WORK TO BE COMPLETED: Read the records and write them out again exactly.

Items from a data source:
>>>

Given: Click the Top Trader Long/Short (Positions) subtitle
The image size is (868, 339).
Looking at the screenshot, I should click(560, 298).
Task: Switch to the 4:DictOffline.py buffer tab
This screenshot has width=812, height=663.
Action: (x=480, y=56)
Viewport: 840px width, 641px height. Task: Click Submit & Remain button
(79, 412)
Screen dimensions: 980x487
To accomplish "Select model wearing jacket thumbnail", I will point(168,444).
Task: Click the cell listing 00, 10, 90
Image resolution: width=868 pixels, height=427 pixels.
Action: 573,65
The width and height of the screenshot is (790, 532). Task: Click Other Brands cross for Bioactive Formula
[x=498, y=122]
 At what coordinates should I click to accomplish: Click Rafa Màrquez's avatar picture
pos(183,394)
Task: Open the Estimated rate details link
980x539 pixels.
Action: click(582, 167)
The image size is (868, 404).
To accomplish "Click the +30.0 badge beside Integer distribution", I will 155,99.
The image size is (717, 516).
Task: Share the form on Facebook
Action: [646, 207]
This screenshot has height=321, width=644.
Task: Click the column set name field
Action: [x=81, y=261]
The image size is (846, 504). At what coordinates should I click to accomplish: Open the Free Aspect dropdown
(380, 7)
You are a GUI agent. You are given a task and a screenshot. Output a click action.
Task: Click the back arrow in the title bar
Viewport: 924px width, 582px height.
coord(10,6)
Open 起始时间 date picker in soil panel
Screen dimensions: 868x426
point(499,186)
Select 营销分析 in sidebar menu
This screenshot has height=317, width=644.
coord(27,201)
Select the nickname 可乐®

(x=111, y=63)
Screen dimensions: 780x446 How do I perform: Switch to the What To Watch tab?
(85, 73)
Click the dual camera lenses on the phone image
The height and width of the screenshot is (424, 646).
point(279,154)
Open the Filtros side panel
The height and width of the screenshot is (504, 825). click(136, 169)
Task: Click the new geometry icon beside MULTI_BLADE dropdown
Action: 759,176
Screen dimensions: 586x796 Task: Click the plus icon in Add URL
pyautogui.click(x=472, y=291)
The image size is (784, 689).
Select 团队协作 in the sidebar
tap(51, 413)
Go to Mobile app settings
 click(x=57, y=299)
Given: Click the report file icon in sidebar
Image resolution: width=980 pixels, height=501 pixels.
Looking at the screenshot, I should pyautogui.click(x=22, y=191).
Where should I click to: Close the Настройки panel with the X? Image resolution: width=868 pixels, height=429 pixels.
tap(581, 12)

<<<

WRITTEN ANSWER:
Given: Click the Top Trader Long/Short (Positions) subtitle
The image size is (868, 339).
Looking at the screenshot, I should click(560, 298).
Task: Switch to the 4:DictOffline.py buffer tab
This screenshot has width=812, height=663.
Action: (x=480, y=56)
Viewport: 840px width, 641px height. Task: Click Submit & Remain button
(79, 412)
Screen dimensions: 980x487
To accomplish "Select model wearing jacket thumbnail", I will point(168,444).
Task: Click the cell listing 00, 10, 90
Image resolution: width=868 pixels, height=427 pixels.
Action: 573,65
The width and height of the screenshot is (790, 532). Task: Click Other Brands cross for Bioactive Formula
[x=498, y=122]
 At what coordinates should I click to accomplish: Click Rafa Màrquez's avatar picture
pos(183,394)
Task: Open the Estimated rate details link
980x539 pixels.
Action: click(582, 167)
The image size is (868, 404).
To accomplish "Click the +30.0 badge beside Integer distribution", I will 155,99.
The image size is (717, 516).
Task: Share the form on Facebook
Action: [646, 207]
This screenshot has height=321, width=644.
Task: Click the column set name field
Action: [x=81, y=261]
The image size is (846, 504). At what coordinates should I click to accomplish: Open the Free Aspect dropdown
(380, 7)
You are a GUI agent. You are given a task and a screenshot. Output a click action.
Task: Click the back arrow in the title bar
Viewport: 924px width, 582px height.
coord(10,6)
Open 起始时间 date picker in soil panel
Screen dimensions: 868x426
point(499,186)
Select 营销分析 in sidebar menu
This screenshot has height=317, width=644.
coord(27,201)
Select the nickname 可乐®

(x=111, y=63)
Screen dimensions: 780x446 How do I perform: Switch to the What To Watch tab?
(85, 73)
Click the dual camera lenses on the phone image
The height and width of the screenshot is (424, 646).
point(279,154)
Open the Filtros side panel
The height and width of the screenshot is (504, 825). click(136, 169)
Task: Click the new geometry icon beside MULTI_BLADE dropdown
Action: 759,176
Screen dimensions: 586x796 Task: Click the plus icon in Add URL
pyautogui.click(x=472, y=291)
The image size is (784, 689).
Select 团队协作 in the sidebar
tap(51, 413)
Go to Mobile app settings
 click(x=57, y=299)
Given: Click the report file icon in sidebar
Image resolution: width=980 pixels, height=501 pixels.
Looking at the screenshot, I should pyautogui.click(x=22, y=191).
Where should I click to: Close the Настройки panel with the X? Image resolution: width=868 pixels, height=429 pixels.
tap(581, 12)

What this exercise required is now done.